- _DATA FOR THIS TASK_
______

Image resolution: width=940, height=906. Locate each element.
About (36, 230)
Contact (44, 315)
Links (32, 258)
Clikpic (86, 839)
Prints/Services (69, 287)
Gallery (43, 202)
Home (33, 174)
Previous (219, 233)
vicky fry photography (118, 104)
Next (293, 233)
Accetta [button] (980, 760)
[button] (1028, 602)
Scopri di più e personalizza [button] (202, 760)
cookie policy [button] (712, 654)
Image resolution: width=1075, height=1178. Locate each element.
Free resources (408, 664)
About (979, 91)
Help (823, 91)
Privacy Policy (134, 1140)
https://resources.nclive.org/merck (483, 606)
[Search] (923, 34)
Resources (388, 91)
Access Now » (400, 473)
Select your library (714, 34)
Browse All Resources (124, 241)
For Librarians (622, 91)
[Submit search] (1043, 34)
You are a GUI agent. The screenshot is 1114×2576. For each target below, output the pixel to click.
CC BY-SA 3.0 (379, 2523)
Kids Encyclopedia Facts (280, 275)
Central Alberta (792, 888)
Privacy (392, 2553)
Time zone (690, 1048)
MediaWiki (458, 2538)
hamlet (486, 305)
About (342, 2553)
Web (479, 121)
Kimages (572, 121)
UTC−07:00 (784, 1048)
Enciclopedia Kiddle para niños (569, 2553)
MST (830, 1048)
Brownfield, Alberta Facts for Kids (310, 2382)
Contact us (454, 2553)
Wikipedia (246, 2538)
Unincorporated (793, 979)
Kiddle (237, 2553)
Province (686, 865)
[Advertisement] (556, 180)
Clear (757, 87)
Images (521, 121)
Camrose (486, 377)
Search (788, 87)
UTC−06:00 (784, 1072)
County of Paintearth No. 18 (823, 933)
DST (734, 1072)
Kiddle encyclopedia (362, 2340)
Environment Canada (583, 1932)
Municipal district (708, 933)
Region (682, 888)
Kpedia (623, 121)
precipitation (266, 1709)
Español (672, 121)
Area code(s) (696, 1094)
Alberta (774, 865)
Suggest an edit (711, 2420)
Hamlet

______

Return, unchanged, the lines of the data that start with the line containing "Brownfield, Alberta Facts" and go on through the line containing "Municipal district (708, 933)", including both of those lines.

- _ANSWER TO THIS TASK_
Brownfield, Alberta Facts for Kids (310, 2382)
Contact us (454, 2553)
Wikipedia (246, 2538)
Unincorporated (793, 979)
Kiddle (237, 2553)
Province (686, 865)
[Advertisement] (556, 180)
Clear (757, 87)
Images (521, 121)
Camrose (486, 377)
Search (788, 87)
UTC−06:00 (784, 1072)
County of Paintearth No. 18 (823, 933)
DST (734, 1072)
Kiddle encyclopedia (362, 2340)
Environment Canada (583, 1932)
Municipal district (708, 933)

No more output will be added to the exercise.